● **REQUIRED TASK**
Reproduce the material verbatim, from its first line up to and including the line containing "(x=84, y=245)". Output only those lines.

=-=-=

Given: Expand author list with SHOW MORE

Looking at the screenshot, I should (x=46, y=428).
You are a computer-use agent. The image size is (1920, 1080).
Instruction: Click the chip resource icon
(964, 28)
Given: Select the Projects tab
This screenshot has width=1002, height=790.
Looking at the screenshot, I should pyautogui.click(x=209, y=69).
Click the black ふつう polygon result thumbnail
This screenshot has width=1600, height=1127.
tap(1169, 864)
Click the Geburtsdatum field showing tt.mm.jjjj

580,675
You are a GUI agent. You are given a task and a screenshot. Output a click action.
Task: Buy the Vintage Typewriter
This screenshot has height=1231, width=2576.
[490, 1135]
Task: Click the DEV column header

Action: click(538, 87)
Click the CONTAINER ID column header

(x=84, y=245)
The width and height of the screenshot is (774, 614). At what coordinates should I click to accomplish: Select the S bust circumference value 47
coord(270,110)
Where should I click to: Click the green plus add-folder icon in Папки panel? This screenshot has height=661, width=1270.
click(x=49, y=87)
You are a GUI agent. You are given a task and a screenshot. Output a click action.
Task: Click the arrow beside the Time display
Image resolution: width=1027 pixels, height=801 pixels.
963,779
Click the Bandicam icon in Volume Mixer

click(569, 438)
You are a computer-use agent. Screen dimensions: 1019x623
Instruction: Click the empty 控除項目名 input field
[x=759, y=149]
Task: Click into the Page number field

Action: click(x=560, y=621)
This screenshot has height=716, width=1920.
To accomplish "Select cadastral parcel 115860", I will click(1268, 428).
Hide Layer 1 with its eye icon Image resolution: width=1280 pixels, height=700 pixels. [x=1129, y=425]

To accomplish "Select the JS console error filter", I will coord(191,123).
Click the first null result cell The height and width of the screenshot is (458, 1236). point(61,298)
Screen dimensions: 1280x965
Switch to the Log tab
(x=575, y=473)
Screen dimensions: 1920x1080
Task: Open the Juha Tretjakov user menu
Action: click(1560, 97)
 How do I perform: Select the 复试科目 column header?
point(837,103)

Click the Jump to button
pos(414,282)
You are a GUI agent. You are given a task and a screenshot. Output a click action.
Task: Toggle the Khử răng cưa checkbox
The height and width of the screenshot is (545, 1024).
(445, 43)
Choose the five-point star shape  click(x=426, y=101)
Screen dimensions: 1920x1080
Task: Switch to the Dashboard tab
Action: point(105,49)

=-=-=

● **ANSWER FOR THE TASK**
Given: Expand author list with SHOW MORE

Looking at the screenshot, I should (x=46, y=428).
You are a computer-use agent. The image size is (1920, 1080).
Instruction: Click the chip resource icon
(964, 28)
Given: Select the Projects tab
This screenshot has width=1002, height=790.
Looking at the screenshot, I should pyautogui.click(x=209, y=69).
Click the black ふつう polygon result thumbnail
This screenshot has width=1600, height=1127.
tap(1169, 864)
Click the Geburtsdatum field showing tt.mm.jjjj

580,675
You are a GUI agent. You are given a task and a screenshot. Output a click action.
Task: Buy the Vintage Typewriter
This screenshot has height=1231, width=2576.
[490, 1135]
Task: Click the DEV column header

Action: click(538, 87)
Click the CONTAINER ID column header

(x=84, y=245)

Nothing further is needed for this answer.